It’s unlikely that Wale’s early Seinfeld-themed projects and lyrically dense sound wasn’t in part influenced by Little Brother. Ditto J. Cole, Kendrick Lamar, and Kanye West’s honest, humility-tinged recollections of their struggles with romance and trying to achieve their dreams, all carefully presented over soulful production. Drake has repeatedly said that he’s a huge Phonte fan, and even dedicated a 2011 BMI Songwriter of the Year award to Phonte for inspiring him. It’s perhaps one of rap’s great tragedies that Phonte isn’t looked at as the original rapper-singer double threat, as Drake worked with Phonte on 2007’s Comeback Season and inarguably took Phonte’s Foreign Exchange formula to the stratosphere starting with 2009’s So Far Gone.

But their comeback is an opportunity for the rap game to celebrate their impact, and give their upcoming music its just due.
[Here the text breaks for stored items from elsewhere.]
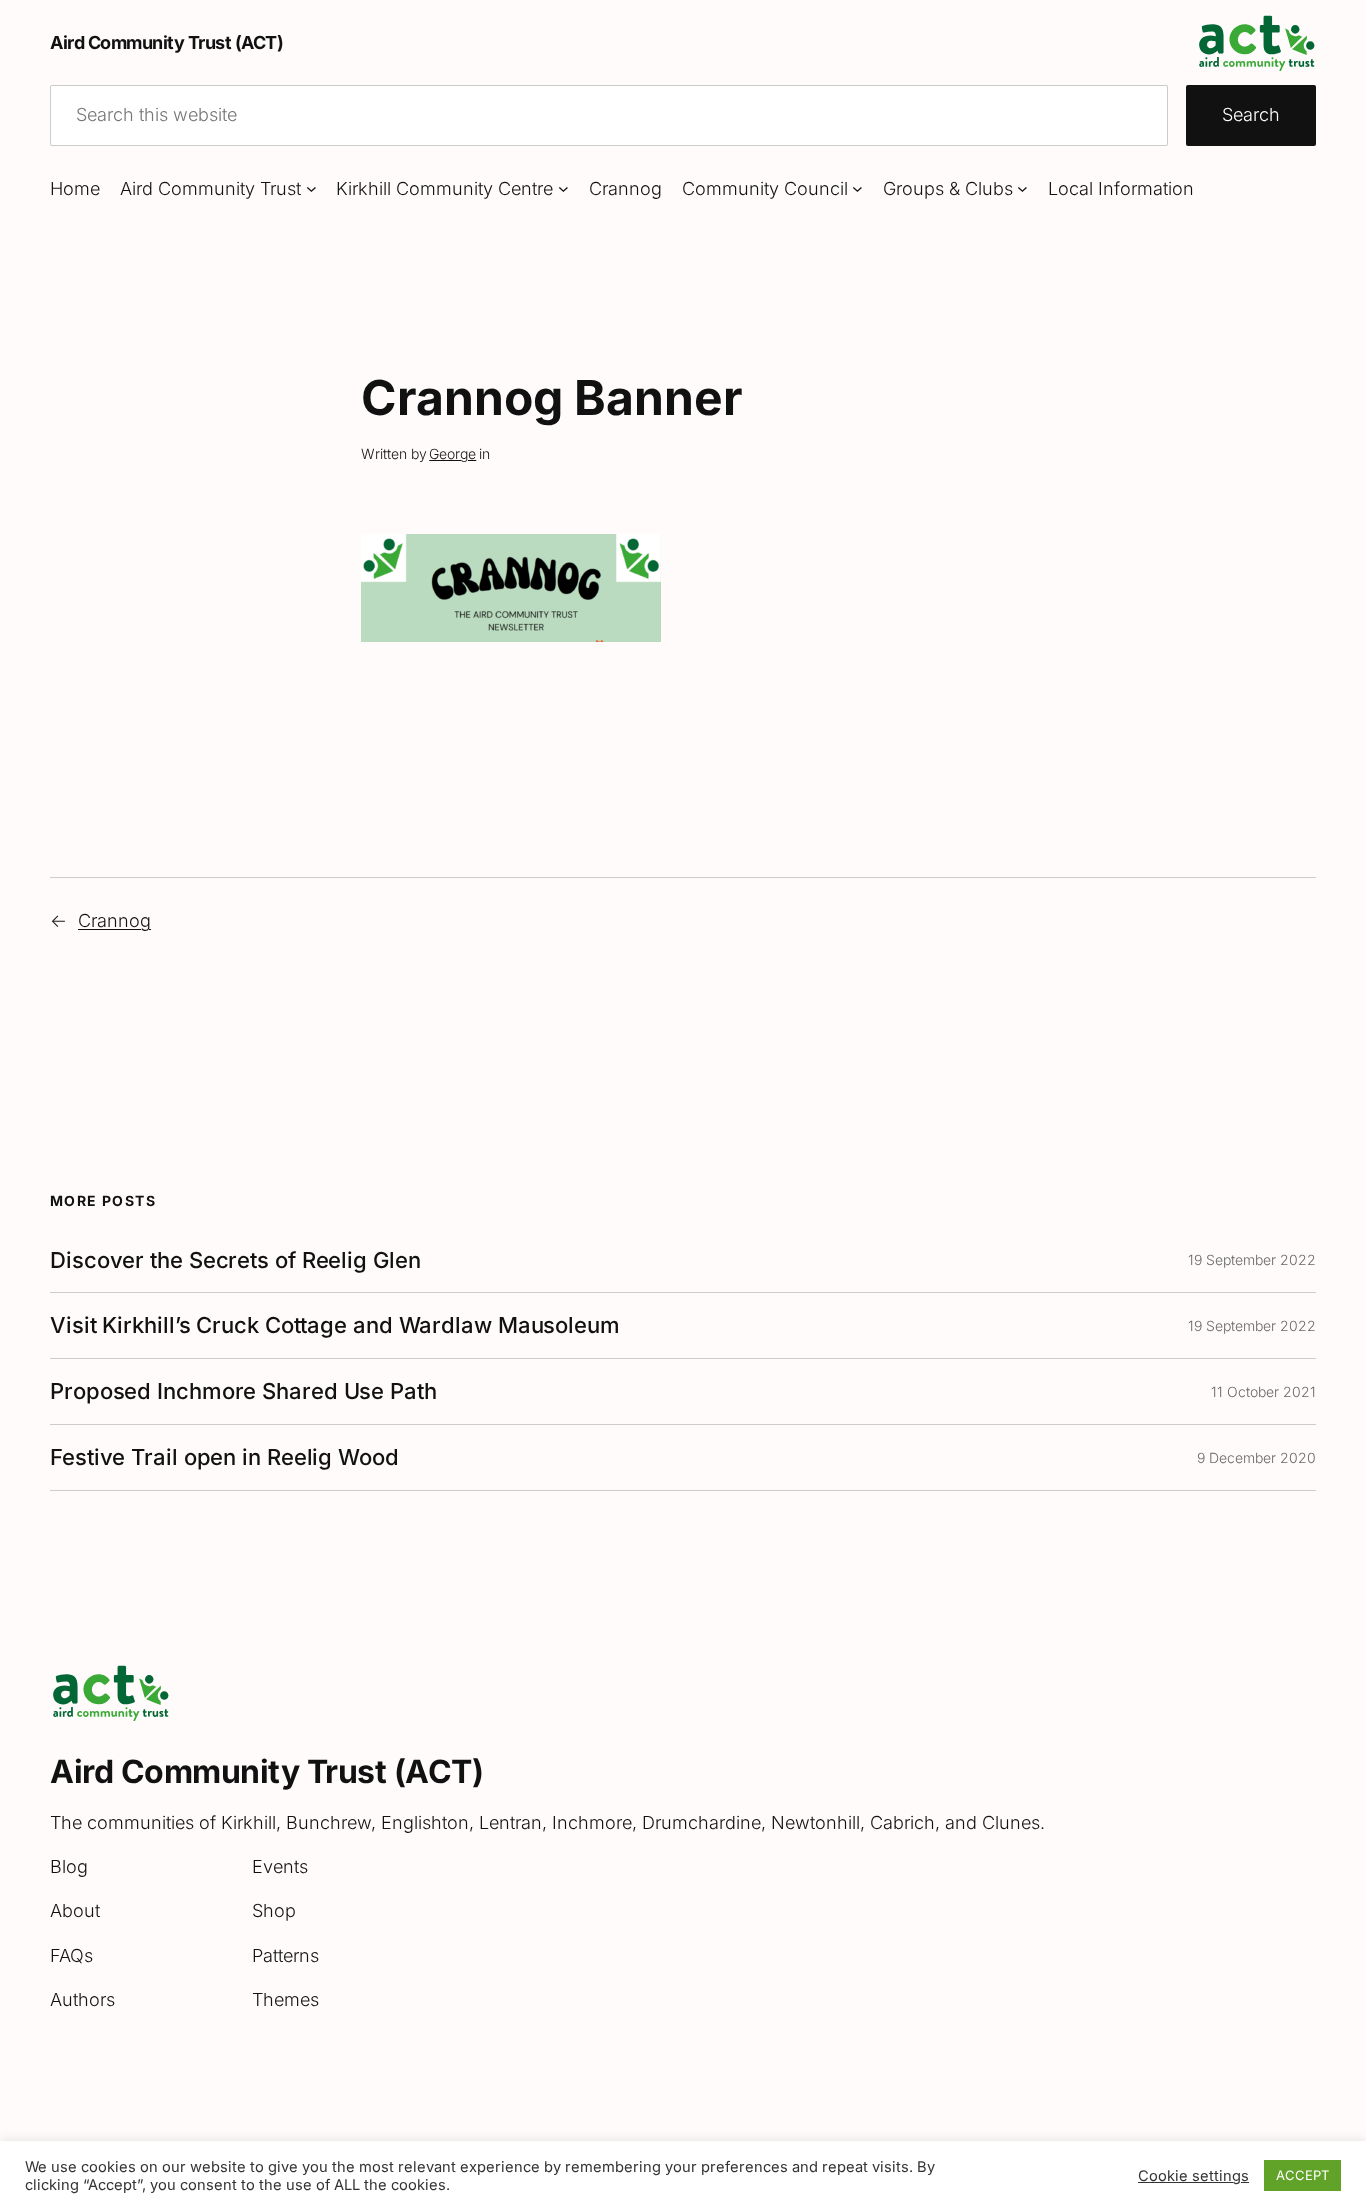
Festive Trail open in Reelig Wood (224, 1457)
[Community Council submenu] (857, 188)
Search (1251, 114)
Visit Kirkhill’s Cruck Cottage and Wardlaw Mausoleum (335, 1325)
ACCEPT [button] (1302, 2175)
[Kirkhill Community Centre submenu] (563, 188)
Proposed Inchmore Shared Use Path (243, 1391)
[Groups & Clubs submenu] (1022, 188)
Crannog (114, 920)
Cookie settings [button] (1193, 2176)
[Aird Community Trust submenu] (311, 188)
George (452, 453)
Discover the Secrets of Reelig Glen (235, 1260)
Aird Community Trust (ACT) (166, 42)
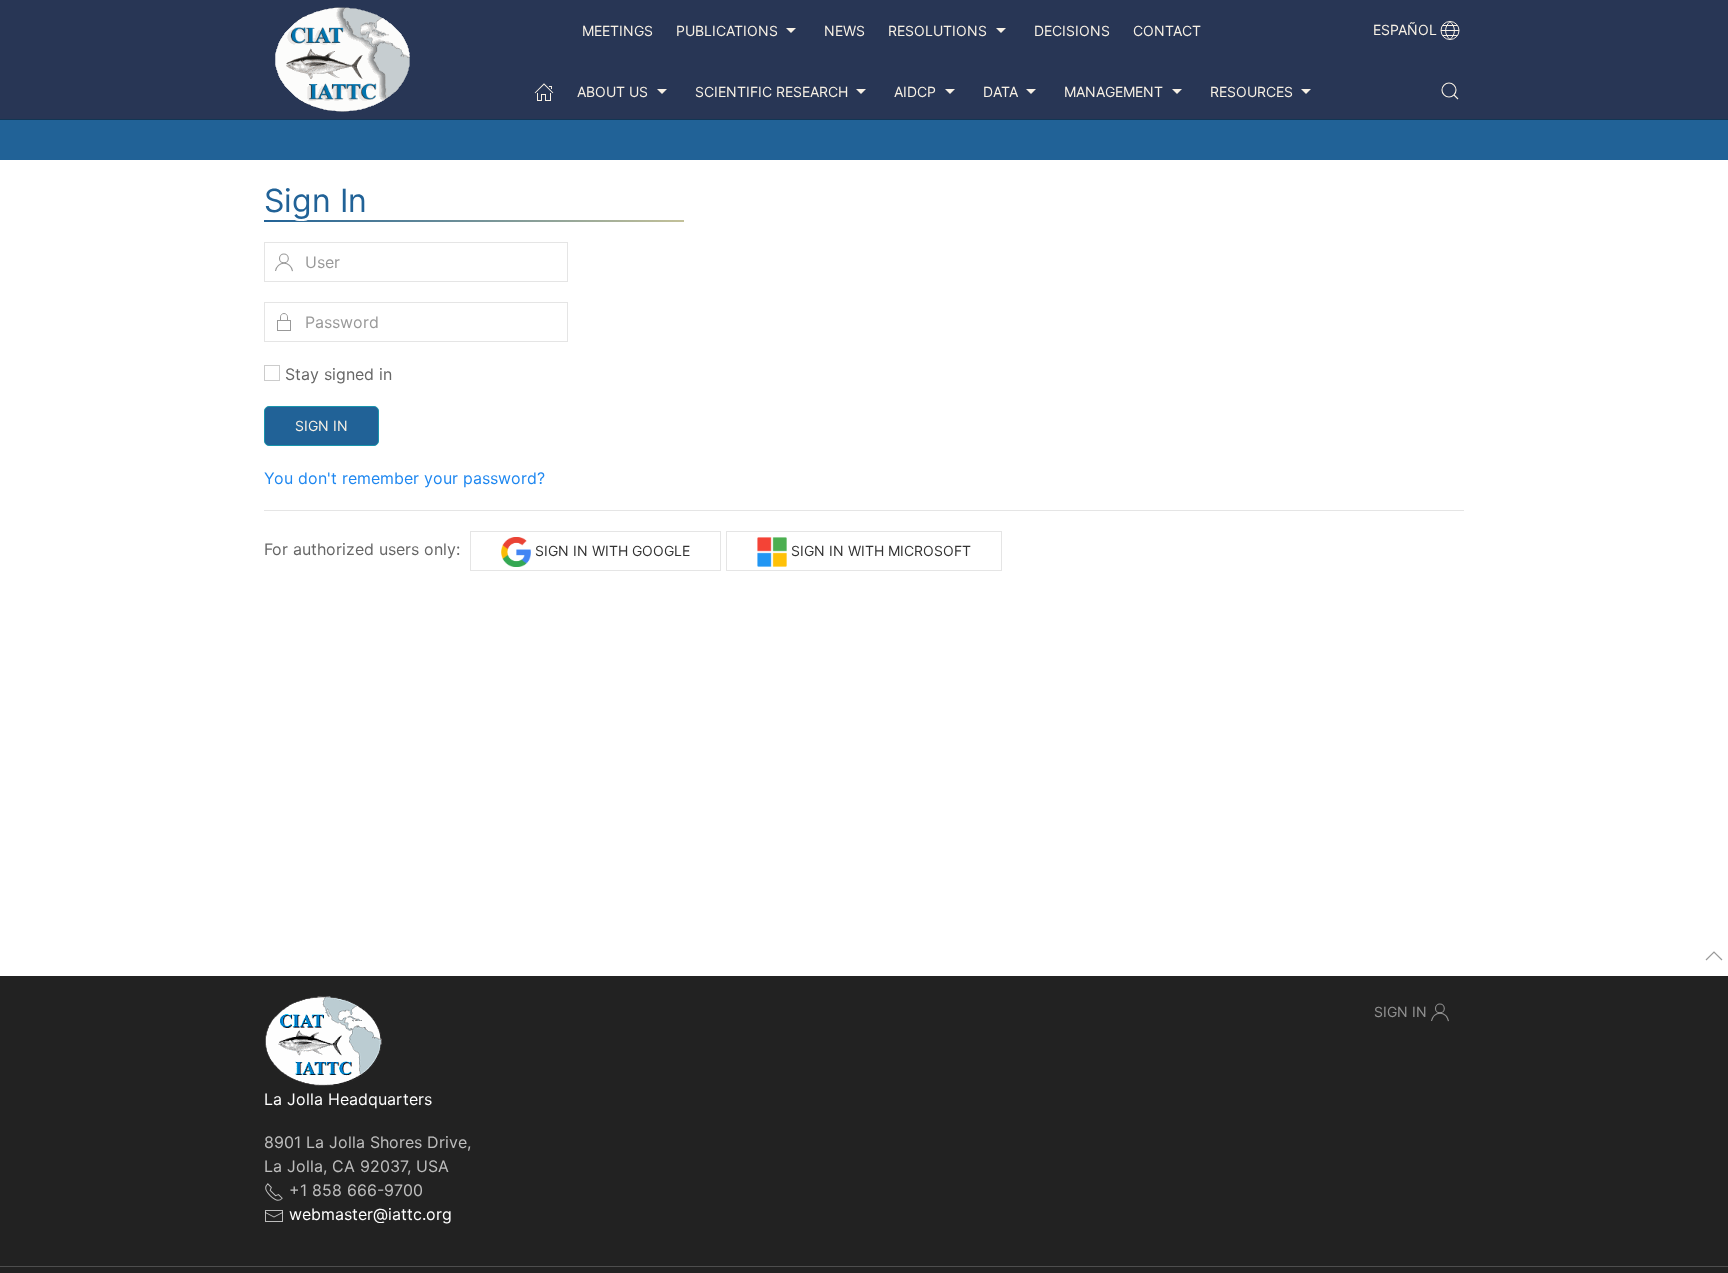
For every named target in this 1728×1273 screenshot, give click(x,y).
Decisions (1072, 30)
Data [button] (1000, 91)
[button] (1450, 91)
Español (1405, 29)
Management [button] (1113, 91)
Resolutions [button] (937, 30)
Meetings (617, 30)
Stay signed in (338, 374)
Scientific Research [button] (771, 91)
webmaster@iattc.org (370, 1214)
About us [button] (612, 91)
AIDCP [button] (915, 91)
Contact (1167, 30)
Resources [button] (1251, 91)
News (844, 30)
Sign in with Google (610, 550)
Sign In (321, 425)
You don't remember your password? (404, 478)
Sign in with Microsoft (879, 550)
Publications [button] (727, 30)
Little Brother’s name is derived from the trio considering themselves sonic siblings to predecessors like Public Enemy and A Tribe Called Quest, and now they have little brothers running the rap game. Those little brothers already have another generation emulating them. Their name celebrates the awesome, neverending cycle of hip-hop influence, and it’s only right for them to be one of the first acts who comes back even more beloved before. After all, they dug up the dirt and handled the grunt work for today’s hip-hop, being called “too intelligent” for their efforts. But now they’re back in a botanical garden they helped plant the seeds for.